§ **WORK ITEM**
Copy each entry as it stands, leaving nothing out.

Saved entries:
━━━
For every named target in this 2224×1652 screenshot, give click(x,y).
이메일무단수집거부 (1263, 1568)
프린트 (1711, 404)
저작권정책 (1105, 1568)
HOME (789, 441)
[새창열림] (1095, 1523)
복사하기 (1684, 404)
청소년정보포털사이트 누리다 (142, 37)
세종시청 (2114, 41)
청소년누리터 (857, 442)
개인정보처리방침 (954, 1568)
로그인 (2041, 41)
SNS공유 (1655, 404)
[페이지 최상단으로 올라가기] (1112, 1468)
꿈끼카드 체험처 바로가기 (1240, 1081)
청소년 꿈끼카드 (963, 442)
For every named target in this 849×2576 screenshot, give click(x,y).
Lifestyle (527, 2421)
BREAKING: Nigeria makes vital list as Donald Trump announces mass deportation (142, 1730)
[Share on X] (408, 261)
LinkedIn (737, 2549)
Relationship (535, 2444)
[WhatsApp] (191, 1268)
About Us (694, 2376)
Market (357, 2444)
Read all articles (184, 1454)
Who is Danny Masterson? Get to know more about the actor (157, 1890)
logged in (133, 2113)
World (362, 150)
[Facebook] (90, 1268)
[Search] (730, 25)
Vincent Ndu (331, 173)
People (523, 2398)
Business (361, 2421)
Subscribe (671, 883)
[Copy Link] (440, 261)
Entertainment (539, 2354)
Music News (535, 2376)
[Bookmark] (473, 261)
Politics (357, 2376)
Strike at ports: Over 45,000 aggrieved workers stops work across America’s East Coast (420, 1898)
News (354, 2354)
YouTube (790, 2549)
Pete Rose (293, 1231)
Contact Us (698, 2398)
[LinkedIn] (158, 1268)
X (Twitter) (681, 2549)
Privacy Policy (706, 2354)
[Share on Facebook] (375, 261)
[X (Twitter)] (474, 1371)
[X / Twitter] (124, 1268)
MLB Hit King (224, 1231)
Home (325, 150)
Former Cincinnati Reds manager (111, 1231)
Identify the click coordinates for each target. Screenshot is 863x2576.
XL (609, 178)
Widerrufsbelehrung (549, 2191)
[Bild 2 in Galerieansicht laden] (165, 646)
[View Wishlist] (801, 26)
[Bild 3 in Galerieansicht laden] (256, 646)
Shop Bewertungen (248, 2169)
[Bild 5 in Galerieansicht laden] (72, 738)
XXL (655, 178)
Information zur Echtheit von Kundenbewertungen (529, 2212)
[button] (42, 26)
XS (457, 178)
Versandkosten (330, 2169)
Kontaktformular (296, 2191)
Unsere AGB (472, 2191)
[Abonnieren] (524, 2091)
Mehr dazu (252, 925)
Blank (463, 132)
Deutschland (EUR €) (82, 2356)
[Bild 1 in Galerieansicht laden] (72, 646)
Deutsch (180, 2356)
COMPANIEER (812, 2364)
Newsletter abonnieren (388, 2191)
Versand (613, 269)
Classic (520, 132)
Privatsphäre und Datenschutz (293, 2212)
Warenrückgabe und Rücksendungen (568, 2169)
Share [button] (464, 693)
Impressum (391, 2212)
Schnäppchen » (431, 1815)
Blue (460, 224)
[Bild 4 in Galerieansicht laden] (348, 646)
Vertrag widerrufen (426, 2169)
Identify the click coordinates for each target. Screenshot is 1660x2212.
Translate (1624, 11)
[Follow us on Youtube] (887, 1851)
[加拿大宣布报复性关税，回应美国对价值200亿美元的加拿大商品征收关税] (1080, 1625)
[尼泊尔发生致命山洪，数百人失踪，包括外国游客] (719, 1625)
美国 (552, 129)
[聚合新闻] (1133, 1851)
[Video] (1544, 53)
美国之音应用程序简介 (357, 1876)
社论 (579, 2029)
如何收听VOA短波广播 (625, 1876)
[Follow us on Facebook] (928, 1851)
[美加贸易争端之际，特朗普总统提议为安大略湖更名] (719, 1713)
━━━
§ **RESULT FOR THIS TASK**
For every named target in this 2224×1652 screenshot, give click(x,y).
이메일무단수집거부 (1263, 1568)
프린트 (1711, 404)
저작권정책 (1105, 1568)
HOME (789, 441)
[새창열림] (1095, 1523)
복사하기 (1684, 404)
청소년정보포털사이트 누리다 (142, 37)
세종시청 (2114, 41)
청소년누리터 (857, 442)
개인정보처리방침 (954, 1568)
로그인 (2041, 41)
SNS공유 (1655, 404)
[페이지 최상단으로 올라가기] (1112, 1468)
꿈끼카드 체험처 바로가기 (1240, 1081)
청소년 꿈끼카드 (963, 442)
For every named target in this 849×2576 screenshot, give click(x,y).
Lifestyle (527, 2421)
BREAKING: Nigeria makes vital list as Donald Trump announces mass deportation (142, 1730)
[Share on X] (408, 261)
LinkedIn (737, 2549)
Relationship (535, 2444)
[WhatsApp] (191, 1268)
About Us (694, 2376)
Market (357, 2444)
Read all articles (184, 1454)
Who is Danny Masterson? Get to know more about the actor (157, 1890)
logged in (133, 2113)
World (362, 150)
[Facebook] (90, 1268)
[Search] (730, 25)
Vincent Ndu (331, 173)
People (523, 2398)
Business (361, 2421)
Subscribe (671, 883)
[Copy Link] (440, 261)
Entertainment (539, 2354)
Music News (535, 2376)
[Bookmark] (473, 261)
Politics (357, 2376)
Strike at ports: Over 45,000 aggrieved workers stops work across America’s East Coast (420, 1898)
News (354, 2354)
YouTube (790, 2549)
Pete Rose (293, 1231)
Contact Us (698, 2398)
[LinkedIn] (158, 1268)
X (Twitter) (681, 2549)
Privacy Policy (706, 2354)
[Share on Facebook] (375, 261)
[X (Twitter)] (474, 1371)
[X / Twitter] (124, 1268)
MLB Hit King (224, 1231)
Home (325, 150)
Former Cincinnati Reds manager (111, 1231)
Identify the click coordinates for each target. Screenshot is 863x2576.
XL (609, 178)
Widerrufsbelehrung (549, 2191)
[Bild 2 in Galerieansicht laden] (165, 646)
[View Wishlist] (801, 26)
[Bild 3 in Galerieansicht laden] (256, 646)
Shop Bewertungen (248, 2169)
[Bild 5 in Galerieansicht laden] (72, 738)
XXL (655, 178)
Information zur Echtheit von Kundenbewertungen (529, 2212)
[button] (42, 26)
XS (457, 178)
Versandkosten (330, 2169)
Kontaktformular (296, 2191)
Unsere AGB (472, 2191)
[Abonnieren] (524, 2091)
Mehr dazu (252, 925)
Blank (463, 132)
Deutschland (EUR €) (82, 2356)
[Bild 1 in Galerieansicht laden] (72, 646)
Deutsch (180, 2356)
COMPANIEER (812, 2364)
Newsletter abonnieren (388, 2191)
Versand (613, 269)
Classic (520, 132)
Privatsphäre und Datenschutz (293, 2212)
Warenrückgabe und Rücksendungen (568, 2169)
Share [button] (464, 693)
Impressum (391, 2212)
Schnäppchen » (431, 1815)
Blue (460, 224)
[Bild 4 in Galerieansicht laden] (348, 646)
Vertrag widerrufen (426, 2169)
Identify the click coordinates for each target. Screenshot is 1660x2212.
Translate (1624, 11)
[Follow us on Youtube] (887, 1851)
[加拿大宣布报复性关税，回应美国对价值200亿美元的加拿大商品征收关税] (1080, 1625)
[尼泊尔发生致命山洪，数百人失踪，包括外国游客] (719, 1625)
美国 (552, 129)
[聚合新闻] (1133, 1851)
[Video] (1544, 53)
美国之音应用程序简介 (357, 1876)
社论 (579, 2029)
如何收听VOA短波广播 (625, 1876)
[Follow us on Facebook] (928, 1851)
[美加贸易争端之际，特朗普总统提议为安大略湖更名] (719, 1713)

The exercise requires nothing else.